14. Section 2.5 of NI 81-102 would permit the Top Funds to invest in the Pooled Fund, but for the fact that securities of the Pooled Fund are not qualified for distribution under NI 81-101 and the Pooled Fund is not governed by NI 81-102. However, the Pooled Fund will be fully compliant with Parts 2, 4 and 6 of NI 81-102. The Pooled Fund will not use derivatives which, were it governed by NI 81-102, would permit it to determine the series net asset value of its units on a weekly basis.

The Limits on Access to the Chinese Securities Markets

15. Historically, foreign investors interested in investing in China have only been able to invest in a very limited number of Hong Kong Stock Exchange listed securities.

16. By contrast, China's "A-share market" extends to both the Shanghai Stock Exchange and the Shenzhen Stock Exchange, which together offer the opportunity to invest in over 14 times as many listed companies.

17. The ability to invest in the securities ("A-shares") of locally-listed Chinese issuers will provide the Top Funds with much broader and more balanced exposure to the Chinese economy.

Qualified Foreign Institutional Investor Status

18. Foreign fund management institutions, insurance companies, securities companies and other asset management institutions may be permitted to invest in the China A-share market by applying to the China Securities Regulatory Commission ("CSRC") to be licensed as a Qualified Foreign Institutional Investor ("QFII") and applying to the State Administration of Foreign Exchange ("SAFE") for an investment quota ("Investment Quota").

19. Under the QFII regulations, a QFII may invest in shares listed and traded on a stock exchange, bonds listed and traded on a stock exchange, securities, investment funds, warrants listed and traded on a stock exchange and other financial instruments approved by the CSRC.

20. The Manager has obtained a QFII licence from CSRC and has been granted an Investment Quota by SAFE. The majority of the Pooled Fund's assets will be invested through this Investment Quota.

21. By providing indirect access to the A-Share market and other securities that are available only to those able to invest under a QFII licence, an investment in the Pooled Fund provides the Top Funds with an unique investment opportunity in a foreign jurisdiction that imposes significant investment restrictions on other foreign investors, making this situation analogous to the one contemplated in the exemption from paragraphs 2.5(2)(a) and (c) that is set out in paragraph 2.5(3)(b) of NI 81-102.

The QFII Program

22. A QFII is required to remit the entire investment principal for its Investment Quota into an account held in the People's Republic of China ("PRC") with a local Chinese sub-custodian bank within six months of the Investment Quota approval date.
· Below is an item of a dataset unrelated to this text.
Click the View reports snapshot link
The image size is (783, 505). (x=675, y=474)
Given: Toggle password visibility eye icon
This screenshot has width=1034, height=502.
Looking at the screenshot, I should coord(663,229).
Following such remittance, the current practice under the QFII program, for an open-ended fund, imposes a period of three months during which the investment principal may not be repatriated (the "Repatriation Restriction Period") commencing from the day when the full amount equal to the Investment Quota is remitted into the PRC. Thereafter, repatriations are possible subject to the PRC laws and practice affecting a QFII's ability to move the proceeds of its investments outside of the PRC. Throughout the Repatriation Restriction Period, and thereafter, the Pooled Fund may freely trade the A-Shares of any issuer providing the proceeds are reinvested in A-Shares of another issuer.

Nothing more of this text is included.